What you should do:
Search the listing for the string "give" and copy every line that contains it.

(Records to use begins)

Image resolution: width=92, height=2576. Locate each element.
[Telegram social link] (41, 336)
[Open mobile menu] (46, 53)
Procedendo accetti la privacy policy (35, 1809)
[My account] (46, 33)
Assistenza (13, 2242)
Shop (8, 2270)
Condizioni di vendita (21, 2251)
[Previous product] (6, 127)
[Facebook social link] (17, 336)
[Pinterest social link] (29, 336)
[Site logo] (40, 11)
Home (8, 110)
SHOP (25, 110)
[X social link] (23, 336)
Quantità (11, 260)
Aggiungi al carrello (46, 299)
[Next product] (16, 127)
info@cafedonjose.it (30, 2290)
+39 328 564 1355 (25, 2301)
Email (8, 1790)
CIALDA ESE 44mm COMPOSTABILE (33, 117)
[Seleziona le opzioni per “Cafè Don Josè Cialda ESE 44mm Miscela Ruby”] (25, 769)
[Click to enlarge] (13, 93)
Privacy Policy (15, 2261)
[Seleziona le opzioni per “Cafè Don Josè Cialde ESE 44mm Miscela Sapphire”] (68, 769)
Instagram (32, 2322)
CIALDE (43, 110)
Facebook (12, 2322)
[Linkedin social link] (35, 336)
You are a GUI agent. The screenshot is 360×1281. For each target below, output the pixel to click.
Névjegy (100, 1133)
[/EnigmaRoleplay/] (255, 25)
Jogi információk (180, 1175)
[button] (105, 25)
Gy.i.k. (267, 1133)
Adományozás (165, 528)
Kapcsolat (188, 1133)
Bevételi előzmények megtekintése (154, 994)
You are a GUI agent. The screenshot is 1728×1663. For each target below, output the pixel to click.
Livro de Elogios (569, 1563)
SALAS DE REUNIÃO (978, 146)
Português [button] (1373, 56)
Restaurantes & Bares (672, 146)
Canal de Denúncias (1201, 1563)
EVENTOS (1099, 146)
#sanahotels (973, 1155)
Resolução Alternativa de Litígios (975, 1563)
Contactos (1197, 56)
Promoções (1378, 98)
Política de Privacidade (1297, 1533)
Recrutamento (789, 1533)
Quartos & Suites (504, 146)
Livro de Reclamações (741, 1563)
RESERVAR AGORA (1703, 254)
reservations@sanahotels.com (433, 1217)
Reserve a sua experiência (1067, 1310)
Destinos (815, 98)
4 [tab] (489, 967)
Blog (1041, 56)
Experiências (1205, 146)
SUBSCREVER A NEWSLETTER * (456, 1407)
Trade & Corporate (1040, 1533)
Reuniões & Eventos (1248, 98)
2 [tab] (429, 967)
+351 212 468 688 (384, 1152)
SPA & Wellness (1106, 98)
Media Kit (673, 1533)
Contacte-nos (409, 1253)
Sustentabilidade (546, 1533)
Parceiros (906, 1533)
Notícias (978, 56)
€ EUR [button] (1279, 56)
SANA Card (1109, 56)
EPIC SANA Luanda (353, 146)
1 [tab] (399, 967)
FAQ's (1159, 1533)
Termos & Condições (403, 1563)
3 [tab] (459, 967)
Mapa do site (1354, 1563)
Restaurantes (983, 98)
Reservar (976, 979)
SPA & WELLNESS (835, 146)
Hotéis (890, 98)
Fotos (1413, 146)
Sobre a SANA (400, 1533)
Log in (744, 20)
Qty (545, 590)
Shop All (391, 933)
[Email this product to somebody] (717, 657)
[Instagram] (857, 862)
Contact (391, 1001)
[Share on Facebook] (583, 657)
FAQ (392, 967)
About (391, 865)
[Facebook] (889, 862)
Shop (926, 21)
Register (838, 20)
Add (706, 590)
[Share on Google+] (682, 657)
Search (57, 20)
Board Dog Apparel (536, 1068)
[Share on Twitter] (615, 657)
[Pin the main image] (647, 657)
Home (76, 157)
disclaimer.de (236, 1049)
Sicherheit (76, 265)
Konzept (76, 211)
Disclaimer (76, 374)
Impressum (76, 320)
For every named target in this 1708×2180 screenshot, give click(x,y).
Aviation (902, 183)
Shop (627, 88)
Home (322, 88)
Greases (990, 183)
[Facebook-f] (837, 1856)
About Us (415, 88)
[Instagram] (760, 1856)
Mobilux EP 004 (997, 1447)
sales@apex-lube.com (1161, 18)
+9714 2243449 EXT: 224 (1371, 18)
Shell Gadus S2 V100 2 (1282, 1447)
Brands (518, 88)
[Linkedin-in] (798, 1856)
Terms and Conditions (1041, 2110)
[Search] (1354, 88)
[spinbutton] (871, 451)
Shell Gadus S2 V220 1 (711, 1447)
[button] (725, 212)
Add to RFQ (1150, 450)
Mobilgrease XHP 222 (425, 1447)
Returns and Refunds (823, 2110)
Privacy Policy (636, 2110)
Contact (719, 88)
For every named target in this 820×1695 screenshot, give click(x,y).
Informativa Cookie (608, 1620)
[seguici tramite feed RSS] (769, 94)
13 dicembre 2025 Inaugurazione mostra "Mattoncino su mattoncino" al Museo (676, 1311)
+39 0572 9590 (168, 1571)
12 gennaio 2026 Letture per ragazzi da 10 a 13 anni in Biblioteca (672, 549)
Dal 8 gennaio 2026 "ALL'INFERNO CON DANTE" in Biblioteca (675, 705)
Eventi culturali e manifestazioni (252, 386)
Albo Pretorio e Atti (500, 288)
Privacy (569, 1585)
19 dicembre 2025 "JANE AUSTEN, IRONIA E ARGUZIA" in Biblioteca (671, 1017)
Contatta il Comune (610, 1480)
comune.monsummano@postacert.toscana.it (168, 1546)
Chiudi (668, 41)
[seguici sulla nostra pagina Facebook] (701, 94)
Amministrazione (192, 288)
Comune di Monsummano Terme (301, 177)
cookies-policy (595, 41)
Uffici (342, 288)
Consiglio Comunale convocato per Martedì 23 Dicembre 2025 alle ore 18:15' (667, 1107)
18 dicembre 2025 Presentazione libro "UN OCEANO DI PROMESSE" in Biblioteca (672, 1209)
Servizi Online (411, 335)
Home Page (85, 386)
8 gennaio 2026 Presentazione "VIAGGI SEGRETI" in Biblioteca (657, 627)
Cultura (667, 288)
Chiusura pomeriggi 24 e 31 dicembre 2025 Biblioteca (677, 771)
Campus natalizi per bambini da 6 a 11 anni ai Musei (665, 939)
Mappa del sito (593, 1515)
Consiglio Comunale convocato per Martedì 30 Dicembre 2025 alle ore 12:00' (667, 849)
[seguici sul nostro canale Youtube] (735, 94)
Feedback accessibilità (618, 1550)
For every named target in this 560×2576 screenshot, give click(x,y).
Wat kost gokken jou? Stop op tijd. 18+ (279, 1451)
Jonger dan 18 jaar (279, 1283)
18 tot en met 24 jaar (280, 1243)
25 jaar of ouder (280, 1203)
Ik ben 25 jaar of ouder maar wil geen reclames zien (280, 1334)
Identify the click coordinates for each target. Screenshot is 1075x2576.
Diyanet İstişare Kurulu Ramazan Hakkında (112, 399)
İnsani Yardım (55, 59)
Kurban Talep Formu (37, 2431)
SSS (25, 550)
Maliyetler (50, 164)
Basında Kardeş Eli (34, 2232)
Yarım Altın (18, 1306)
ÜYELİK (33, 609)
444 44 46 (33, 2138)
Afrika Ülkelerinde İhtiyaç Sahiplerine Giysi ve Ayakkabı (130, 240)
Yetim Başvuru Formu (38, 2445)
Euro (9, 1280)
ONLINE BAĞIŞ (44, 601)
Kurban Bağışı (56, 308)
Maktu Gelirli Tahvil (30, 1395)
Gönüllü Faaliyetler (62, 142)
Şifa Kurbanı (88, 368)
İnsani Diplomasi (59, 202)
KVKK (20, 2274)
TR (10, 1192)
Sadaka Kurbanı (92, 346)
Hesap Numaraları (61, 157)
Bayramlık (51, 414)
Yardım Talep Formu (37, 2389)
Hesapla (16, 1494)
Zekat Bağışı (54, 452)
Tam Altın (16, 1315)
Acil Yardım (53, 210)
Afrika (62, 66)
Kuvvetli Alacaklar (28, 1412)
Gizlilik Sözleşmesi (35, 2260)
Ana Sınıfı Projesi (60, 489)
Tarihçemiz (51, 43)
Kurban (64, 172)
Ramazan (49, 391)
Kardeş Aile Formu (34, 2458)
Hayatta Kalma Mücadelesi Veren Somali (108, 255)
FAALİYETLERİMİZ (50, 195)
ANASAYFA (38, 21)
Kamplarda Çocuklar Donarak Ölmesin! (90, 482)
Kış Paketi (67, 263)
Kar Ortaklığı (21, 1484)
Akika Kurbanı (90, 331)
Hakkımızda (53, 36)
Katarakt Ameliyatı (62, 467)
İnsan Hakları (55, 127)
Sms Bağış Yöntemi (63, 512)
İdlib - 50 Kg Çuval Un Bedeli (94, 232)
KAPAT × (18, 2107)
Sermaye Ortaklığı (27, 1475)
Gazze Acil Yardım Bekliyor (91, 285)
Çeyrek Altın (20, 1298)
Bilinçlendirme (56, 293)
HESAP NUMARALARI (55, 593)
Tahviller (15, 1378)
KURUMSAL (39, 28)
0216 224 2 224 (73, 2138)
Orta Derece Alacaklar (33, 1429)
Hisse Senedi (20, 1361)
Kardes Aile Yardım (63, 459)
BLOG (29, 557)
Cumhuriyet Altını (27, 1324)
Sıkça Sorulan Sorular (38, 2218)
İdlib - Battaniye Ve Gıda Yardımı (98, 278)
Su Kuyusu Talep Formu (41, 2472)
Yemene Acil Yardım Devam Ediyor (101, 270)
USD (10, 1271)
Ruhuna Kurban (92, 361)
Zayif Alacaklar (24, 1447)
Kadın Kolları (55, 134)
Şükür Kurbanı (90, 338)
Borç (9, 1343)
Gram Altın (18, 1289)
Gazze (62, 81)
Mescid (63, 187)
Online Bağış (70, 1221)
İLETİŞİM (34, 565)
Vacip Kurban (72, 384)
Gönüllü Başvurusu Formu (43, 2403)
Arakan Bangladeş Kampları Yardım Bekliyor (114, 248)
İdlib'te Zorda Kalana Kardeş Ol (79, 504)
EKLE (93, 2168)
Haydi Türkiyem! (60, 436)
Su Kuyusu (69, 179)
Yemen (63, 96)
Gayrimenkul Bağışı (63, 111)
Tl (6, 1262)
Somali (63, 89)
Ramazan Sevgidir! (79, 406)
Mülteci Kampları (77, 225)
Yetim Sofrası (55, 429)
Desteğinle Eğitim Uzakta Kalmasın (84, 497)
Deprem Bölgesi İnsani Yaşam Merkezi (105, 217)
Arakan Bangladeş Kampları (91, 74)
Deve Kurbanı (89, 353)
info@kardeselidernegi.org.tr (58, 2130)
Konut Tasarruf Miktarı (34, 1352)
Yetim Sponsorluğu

(Records to use ends)

Exercise response:
For every named target in this 1708×2180 screenshot, give click(x,y).
For every named target in this 820×1695 screenshot, give click(x,y).
For every named target in this 560×2576 screenshot, give click(x,y).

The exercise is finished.